QA for Fortran written in C++

seebs

So, there was this place. And I worked there. And I was in the QA department, although I did get to read the code.

It was a bit exciting.

The place did jet engine test cell software; that is to say, software for accumulating real-time sensor data and applying the insanely complex formulae provided by a jet engine vendor to determine whether a jet engine was properly repaired or not. (It is important to know that the cost of a test was huge -- possibly five-figure numbers -- and thus it is fairly catastrophic for this software to crash or otherwise abort a test.)

Well, the software had all originally been done in Fortran; when I showed up, everything was being redone in C++, and mostly had been.

I lost count of WTFs while I was there; indeed, it wasn't until years later that I was quite sure of whether they were crazy or I was.

Let us start with the example. This is my own personal favorite IsTrue macro:

#define IS_TRUE(x) ((x) & 0x100)

This macro was used to determine whether a value coming out of a Fortran function (much of the C++ code still called to old Fortran) was the fortran value .TRUE. Needless to say, it broke during a compiler upgrade; I still don't think they understood how it was that I was able to figure out that removing the IS_TRUE macro from a conditional test would fix the no-longer-functioning program.

Well, let's move on. Maybe it was just problems with their compatibility shims.

Calculations were handled through an elaborate language which let you write variable names and simple expressions, in pairs. You could have non-nested if statements. Nested conditionals were impossible because it would take six weeks of work to do this. (See, the value of the most recent conditional was being stored through a pointer. Someone would have to figure out a way to allocate an array of objects, then increment and decrement the pointer. This was, of course, impossible.) Now, the thing about these calculations is that there were literally thousands of them happening every update, and the goal was to have multiple updates a second for real-time monitoring. The language very thoughtfully provided case-insensitive value names. Well, sort of. Parameters were compared to the list using a case-insensitive compare.

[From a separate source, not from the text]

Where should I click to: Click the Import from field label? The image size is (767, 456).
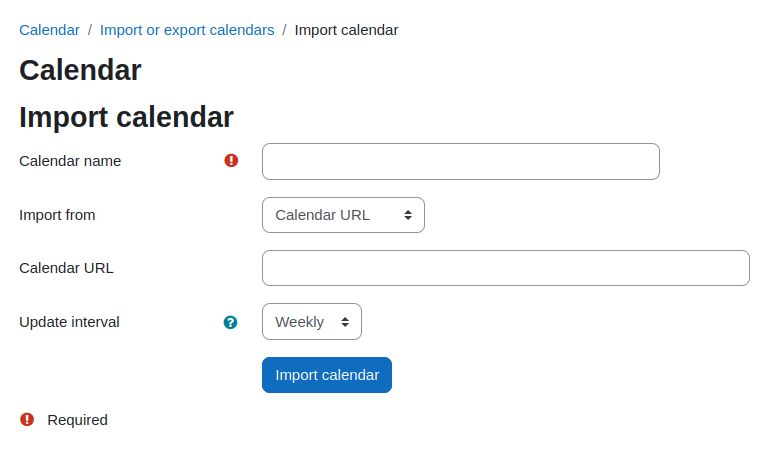[x=57, y=215]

Of course, like every large program, they wrote their own case-insensitive string compare. Rather than relying on some weirdness like tolower(), they went with the simpler expedient of finding the length of each string, allocating space for a copy of it, copying letters into it (smashing them to lowercase along the way), and then comparing those resulting strings, then freeing them. This was in the early 90s, and I think trying to do this several thousand times a second may have been a bit ambitious.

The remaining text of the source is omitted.